OSSEC Host-Based Intrusion Detection
OSSEC is a comprehensive host-based intrusion detection system that proporciona real-time monitoring of file integrity, system logs, rootkits, and active response capabilities. Unlike red-based IDS systems, OSSEC operates on individual servers and endpoints, detecting attacks from internal compromise, privilege escalation, and system tampering. Esta guía cubre installing OSSEC in server and agent configurations, creating and managing detection rules, configuring syscheck for file integrity monitoring, implementing active response mechanisms, and setting up email alerts for critical security events.
Tabla de Contenidos
- System Requirements
- Instalación
- OSSEC Architecture
- Server Instalación
- Agent Instalación
- Rule Creation and Gestión
- Syscheck Configuración
- Rootcheck Configuración
- Active Response
- Email Alerts
- Log Aggregation
- Conclusión
System Requirements
OSSEC requires minimal system resources and can run on older hardware. Ensure these prerequisites:
- Linux kernel 2.6 or newer
- At least 512 MB RAM (1 GB+ for large deployments)
- 500 MB disk space for binaries, rules, and database
- Internet connectivity (optional, for email alerts)

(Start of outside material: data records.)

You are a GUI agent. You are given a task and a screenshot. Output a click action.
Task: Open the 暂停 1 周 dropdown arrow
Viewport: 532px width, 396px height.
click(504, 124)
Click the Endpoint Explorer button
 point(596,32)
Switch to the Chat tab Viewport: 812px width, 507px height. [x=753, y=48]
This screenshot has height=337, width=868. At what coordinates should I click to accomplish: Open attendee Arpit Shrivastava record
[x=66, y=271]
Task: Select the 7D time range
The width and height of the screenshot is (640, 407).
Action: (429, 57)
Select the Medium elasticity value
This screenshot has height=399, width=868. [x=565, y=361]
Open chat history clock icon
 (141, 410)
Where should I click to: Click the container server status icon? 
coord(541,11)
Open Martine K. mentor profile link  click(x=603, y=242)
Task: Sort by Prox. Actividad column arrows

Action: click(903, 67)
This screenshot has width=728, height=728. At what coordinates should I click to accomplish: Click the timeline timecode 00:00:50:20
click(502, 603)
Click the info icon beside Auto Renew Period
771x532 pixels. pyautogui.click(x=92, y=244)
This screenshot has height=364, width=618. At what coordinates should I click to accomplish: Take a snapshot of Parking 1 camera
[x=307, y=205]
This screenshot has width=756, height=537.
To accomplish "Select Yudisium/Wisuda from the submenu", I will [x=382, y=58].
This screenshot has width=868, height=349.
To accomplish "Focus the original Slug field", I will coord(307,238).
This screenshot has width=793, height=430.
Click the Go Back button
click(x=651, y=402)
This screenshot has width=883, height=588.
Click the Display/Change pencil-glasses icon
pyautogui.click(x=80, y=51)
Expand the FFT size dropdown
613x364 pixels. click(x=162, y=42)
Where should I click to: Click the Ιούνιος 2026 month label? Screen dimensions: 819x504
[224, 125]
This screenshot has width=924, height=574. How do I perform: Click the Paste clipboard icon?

- GCC compiler or pre-built binaries
Check system requirements:
uname -r
free -h
df -h /
gcc --version
Instalación
Instala OSSEC from source for maximum control and security. The installation process involves compiling the source code and configuring the installation.
Download OSSEC source code:
cd /tmp
wget https://github.com/ossec/ossec-hids/archive/3.7.0.tar.gz
tar xzf 3.7.0.tar.gz
cd ossec-hids-3.7.0
For CentOS/RHEL, install build tools:
sudo yum groupinstall -y 'Development Tools'
sudo yum install -y openssl-devel zlib-devel
For Ubuntu/Debian:
sudo apt-get install -y build-essential openssl libssl-dev zlib1g zlib1g-dev
OSSEC Architecture
OSSEC operates with two primary components:
- Manager/Server: Central component that receives alerts from agents, processes rules, and stores data
- Agent: Lightweight client installed on monitored servers that collects logs and file changes
A typical deployment includes one central manager receiving data from multiple distributed agents. For standalone deployments, the manager includes local_files for monitoring localhost.
Server Instalación
Instala the OSSEC manager on a central server that will receive and aggregate alerts from all agents.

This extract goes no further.